BACKGROUND
New drug treatments are regularly approved and it is challenging to remain up-to-date in this rapidly changing environment. A fast and accurate understanding is important to allow a global understanding of the drug market; automation of this information extraction provides a helpful starting point for the subject matter expert, helps to mitigate human errors, and saves time.
OBJECTIVE
We apply NLP methods to classify disease populations within the free text of oncology drug approval descriptions from the BioMedTracker database, and extract the clinical trial entities that provide evidence for these approvals.
METHODS
We fine-tune a BERT model. This methodology has demonstrated state of the art results on a wide variety of NLP tasks. Therefore, we also expect it to be stable or improve over time as we increase the amount of input data. BERT’s performance is validated against a rule-based text mining approach.
RESULTS
By utilizing our fine-tuned BERT models, we achieve 61% and 56% 5-fold cross-validated accuracies for the line of therapy and stage of cancer classification tasks, respectively; with five classes each, this is a marked increase when compared to random classification.

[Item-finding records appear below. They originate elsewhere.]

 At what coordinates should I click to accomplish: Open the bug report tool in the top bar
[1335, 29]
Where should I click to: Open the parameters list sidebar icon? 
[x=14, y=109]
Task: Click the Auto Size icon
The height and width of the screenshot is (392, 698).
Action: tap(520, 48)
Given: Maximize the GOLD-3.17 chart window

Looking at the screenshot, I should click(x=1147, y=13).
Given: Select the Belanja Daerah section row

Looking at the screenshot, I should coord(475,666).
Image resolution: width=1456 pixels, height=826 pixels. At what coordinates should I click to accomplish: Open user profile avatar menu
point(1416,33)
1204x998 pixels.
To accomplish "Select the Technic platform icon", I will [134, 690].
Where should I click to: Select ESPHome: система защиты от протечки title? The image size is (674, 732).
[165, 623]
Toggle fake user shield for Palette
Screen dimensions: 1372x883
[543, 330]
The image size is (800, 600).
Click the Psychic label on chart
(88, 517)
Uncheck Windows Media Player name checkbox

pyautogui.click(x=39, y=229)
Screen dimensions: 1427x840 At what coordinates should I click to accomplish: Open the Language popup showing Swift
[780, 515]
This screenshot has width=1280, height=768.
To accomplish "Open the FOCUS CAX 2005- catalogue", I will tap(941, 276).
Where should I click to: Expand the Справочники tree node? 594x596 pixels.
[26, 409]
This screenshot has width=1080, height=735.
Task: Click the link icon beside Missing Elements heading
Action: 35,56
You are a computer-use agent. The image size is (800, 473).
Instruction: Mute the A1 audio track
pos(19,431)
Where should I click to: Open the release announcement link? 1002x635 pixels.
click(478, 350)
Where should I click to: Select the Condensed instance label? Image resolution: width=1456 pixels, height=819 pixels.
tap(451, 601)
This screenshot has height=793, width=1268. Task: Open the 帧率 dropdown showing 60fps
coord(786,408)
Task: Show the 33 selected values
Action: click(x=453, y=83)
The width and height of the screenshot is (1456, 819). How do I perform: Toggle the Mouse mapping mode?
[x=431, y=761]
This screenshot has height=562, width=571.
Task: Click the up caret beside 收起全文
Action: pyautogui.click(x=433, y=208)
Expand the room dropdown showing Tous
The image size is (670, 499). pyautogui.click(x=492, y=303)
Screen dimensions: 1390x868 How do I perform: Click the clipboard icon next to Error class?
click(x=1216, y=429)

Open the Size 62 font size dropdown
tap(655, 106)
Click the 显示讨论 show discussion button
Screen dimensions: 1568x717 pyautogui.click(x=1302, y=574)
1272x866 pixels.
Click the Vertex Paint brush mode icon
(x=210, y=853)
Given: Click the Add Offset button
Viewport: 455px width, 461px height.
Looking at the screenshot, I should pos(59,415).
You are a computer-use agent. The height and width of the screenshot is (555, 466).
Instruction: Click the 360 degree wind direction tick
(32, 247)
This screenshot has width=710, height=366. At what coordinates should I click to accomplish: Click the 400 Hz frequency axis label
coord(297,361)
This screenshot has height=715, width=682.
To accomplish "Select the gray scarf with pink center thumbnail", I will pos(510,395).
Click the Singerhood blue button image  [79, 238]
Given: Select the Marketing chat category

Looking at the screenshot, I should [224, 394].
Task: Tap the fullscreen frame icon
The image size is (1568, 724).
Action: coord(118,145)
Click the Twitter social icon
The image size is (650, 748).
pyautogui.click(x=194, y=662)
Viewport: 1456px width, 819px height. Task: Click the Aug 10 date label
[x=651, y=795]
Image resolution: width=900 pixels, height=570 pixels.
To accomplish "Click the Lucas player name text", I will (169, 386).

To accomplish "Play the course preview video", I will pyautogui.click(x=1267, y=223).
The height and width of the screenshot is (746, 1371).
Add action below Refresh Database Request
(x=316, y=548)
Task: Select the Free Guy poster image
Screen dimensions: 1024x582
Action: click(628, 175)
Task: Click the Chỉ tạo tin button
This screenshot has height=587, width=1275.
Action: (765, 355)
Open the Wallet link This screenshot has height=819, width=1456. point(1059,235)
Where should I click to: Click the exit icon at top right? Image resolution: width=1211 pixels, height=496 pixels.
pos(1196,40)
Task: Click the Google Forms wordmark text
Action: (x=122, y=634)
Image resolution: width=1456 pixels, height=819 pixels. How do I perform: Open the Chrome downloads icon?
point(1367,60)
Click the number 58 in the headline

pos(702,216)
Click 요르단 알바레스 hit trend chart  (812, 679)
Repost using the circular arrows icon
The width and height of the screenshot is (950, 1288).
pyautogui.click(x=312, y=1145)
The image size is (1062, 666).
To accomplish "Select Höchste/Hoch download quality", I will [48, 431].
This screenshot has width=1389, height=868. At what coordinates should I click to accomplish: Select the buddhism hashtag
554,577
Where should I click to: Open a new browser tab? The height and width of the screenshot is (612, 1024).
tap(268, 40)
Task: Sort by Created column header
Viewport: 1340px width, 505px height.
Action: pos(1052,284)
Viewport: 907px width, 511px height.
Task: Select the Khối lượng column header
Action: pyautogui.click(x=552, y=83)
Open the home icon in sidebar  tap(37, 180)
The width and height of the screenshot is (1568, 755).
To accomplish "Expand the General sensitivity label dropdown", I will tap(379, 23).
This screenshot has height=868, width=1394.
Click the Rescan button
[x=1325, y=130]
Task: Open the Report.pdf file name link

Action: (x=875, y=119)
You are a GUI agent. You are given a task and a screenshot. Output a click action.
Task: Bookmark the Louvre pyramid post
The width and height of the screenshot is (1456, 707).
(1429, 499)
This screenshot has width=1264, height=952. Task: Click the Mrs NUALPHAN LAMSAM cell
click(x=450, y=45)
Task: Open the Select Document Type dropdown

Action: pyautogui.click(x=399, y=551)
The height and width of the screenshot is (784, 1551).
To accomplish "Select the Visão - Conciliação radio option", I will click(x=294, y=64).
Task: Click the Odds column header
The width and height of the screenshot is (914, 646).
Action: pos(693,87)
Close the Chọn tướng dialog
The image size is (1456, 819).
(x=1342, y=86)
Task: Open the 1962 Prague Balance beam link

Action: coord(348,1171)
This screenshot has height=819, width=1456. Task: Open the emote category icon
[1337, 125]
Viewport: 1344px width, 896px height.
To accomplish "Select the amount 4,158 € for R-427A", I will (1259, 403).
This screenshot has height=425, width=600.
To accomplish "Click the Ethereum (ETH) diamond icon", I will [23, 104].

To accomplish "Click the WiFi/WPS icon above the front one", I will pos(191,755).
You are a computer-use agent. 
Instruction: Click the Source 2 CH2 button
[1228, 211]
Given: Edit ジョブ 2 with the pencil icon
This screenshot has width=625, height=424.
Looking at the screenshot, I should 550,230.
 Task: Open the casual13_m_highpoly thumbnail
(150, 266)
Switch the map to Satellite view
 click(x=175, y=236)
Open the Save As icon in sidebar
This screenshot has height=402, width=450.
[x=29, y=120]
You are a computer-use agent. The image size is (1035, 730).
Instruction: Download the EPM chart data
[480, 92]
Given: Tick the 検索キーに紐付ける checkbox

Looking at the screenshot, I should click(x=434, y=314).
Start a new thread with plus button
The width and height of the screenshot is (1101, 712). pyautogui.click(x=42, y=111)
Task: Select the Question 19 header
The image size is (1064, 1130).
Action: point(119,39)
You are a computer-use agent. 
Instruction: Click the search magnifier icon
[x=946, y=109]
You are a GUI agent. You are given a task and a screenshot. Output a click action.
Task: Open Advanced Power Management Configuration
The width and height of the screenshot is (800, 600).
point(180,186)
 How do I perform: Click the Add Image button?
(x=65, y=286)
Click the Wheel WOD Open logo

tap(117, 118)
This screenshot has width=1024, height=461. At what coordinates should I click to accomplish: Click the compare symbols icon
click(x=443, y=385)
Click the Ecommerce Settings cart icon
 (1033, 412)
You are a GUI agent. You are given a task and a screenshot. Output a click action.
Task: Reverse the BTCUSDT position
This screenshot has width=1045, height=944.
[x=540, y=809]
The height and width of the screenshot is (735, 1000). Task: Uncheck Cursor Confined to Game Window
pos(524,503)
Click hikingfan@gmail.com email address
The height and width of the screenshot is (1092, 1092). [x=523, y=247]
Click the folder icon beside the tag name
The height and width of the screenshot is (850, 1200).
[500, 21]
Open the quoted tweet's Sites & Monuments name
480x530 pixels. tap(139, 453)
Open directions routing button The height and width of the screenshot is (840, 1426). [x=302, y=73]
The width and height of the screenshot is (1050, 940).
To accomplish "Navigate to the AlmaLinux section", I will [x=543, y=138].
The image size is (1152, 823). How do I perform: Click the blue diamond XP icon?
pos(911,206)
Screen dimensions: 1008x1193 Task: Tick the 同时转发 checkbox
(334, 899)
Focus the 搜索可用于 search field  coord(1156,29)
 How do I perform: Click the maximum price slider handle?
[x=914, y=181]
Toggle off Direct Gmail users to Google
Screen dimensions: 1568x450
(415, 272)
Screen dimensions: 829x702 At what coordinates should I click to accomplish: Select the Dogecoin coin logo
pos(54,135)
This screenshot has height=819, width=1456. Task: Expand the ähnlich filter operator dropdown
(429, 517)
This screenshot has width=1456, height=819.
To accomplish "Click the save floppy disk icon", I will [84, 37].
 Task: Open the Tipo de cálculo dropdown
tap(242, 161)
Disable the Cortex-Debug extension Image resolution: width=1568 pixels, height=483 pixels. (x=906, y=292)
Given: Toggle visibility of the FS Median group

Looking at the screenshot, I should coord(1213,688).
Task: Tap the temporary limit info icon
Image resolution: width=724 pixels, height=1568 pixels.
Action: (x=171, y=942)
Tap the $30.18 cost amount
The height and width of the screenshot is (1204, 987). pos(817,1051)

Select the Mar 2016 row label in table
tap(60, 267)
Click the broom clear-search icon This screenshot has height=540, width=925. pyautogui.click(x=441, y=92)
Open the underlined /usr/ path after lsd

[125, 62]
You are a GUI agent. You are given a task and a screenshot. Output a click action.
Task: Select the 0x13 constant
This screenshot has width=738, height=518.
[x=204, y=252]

For the trial identification named entity recognition (NER) task, the 5-fold cross-validated F1 score is currently 87%. The training dataset is small (~400 entries) and both classification and NER task scores are expected to improve over time with the availability of additional data. For clinical validation of the model, the results were corrected by a subject matter expert before usage. The subject matter expert leveraged the results for further analysis as a helpful starting point in a crowded clinical environment such as oncology.
CONCLUSIONS
We developed a NLP algorithm that is currently assisting subject matter experts to extract stage of cancer, line of therapy and the relevant clinical trials that support these Health Authority approvals, from a free, unstructured text source. The increased structure these results bring can be further utilized in downstream applications, aiding searchability of relevant content against related drug project sources.